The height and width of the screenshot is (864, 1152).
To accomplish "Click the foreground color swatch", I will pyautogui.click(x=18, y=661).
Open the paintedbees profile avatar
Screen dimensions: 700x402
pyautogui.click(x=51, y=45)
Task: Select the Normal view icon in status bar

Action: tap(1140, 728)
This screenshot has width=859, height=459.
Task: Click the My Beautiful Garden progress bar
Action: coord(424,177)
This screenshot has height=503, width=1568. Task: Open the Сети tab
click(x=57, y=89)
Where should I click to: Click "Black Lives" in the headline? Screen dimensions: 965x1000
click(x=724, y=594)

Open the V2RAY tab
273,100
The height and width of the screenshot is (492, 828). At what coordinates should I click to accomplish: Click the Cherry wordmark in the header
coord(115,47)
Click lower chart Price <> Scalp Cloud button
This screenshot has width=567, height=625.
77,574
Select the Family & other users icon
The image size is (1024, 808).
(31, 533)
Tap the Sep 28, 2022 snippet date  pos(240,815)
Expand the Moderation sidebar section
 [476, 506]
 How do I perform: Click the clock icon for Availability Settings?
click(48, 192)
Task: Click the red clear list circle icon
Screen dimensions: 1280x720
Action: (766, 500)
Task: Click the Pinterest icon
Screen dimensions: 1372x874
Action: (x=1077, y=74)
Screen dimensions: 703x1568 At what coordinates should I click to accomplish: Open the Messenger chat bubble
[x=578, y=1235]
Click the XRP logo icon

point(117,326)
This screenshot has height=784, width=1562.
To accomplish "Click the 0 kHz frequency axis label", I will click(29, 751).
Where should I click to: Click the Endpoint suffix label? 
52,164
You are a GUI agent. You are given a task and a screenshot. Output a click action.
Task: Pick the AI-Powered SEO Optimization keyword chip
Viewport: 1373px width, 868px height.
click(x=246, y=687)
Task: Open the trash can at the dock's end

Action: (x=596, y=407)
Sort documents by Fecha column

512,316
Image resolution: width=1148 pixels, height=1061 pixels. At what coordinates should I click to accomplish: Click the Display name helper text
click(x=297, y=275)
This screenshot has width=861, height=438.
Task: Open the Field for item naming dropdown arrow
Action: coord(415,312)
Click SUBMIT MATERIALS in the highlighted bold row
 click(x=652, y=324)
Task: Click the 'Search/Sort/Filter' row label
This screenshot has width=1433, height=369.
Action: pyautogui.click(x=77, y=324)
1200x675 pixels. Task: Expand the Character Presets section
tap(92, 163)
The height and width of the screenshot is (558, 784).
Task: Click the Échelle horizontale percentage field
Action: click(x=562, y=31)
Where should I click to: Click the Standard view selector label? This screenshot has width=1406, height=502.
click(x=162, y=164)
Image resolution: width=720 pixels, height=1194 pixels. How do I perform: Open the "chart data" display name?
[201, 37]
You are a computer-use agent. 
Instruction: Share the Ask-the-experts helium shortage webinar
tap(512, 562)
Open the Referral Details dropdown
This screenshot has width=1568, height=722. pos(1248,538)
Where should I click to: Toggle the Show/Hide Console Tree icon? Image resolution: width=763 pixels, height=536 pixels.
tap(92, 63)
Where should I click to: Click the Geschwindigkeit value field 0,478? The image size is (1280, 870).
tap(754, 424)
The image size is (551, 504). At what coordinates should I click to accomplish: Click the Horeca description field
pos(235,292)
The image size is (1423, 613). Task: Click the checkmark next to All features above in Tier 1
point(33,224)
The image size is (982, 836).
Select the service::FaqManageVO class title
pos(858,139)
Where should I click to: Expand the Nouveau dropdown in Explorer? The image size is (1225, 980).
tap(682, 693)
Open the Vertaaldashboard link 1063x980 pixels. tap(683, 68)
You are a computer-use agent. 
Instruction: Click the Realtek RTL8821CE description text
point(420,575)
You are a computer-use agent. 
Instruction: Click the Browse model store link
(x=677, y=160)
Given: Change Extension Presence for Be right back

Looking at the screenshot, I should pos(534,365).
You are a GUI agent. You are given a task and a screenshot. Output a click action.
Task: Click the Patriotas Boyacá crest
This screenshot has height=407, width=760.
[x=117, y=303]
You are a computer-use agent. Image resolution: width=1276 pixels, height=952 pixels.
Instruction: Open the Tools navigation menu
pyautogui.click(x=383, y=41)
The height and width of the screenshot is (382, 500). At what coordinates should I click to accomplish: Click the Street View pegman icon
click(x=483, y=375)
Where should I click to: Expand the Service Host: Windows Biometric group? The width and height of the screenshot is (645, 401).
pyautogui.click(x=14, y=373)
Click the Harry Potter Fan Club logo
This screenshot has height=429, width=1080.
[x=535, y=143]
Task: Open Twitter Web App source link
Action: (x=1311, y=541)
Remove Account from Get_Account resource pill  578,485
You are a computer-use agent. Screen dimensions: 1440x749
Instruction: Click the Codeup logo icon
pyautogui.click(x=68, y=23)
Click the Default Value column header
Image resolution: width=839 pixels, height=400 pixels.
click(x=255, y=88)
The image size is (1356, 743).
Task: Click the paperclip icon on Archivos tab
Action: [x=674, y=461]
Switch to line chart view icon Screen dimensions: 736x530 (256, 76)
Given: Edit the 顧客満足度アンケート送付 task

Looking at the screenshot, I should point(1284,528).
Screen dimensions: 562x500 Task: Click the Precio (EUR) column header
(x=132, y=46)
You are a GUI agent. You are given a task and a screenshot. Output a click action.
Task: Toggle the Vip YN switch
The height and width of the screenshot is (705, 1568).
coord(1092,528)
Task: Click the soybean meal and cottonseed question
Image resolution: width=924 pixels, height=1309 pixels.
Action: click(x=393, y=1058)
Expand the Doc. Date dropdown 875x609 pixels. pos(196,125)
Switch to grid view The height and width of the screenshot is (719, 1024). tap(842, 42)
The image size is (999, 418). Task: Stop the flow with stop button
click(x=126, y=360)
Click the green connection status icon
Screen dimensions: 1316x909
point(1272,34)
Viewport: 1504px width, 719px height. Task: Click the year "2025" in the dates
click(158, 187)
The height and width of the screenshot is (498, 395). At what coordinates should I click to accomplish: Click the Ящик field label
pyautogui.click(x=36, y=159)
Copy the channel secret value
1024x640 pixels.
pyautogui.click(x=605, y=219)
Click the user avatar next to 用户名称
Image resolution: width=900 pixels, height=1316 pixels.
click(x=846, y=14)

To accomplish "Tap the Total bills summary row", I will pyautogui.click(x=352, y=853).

....

- _PROBLEM DETAILS_
Restate the line containing "1024x640 pixels." and every remaining line of the records word for word. Add nothing.

- _RESULT OF THIS EXERCISE_
1024x640 pixels.
pyautogui.click(x=605, y=219)
Click the user avatar next to 用户名称
Image resolution: width=900 pixels, height=1316 pixels.
click(x=846, y=14)

To accomplish "Tap the Total bills summary row", I will pyautogui.click(x=352, y=853).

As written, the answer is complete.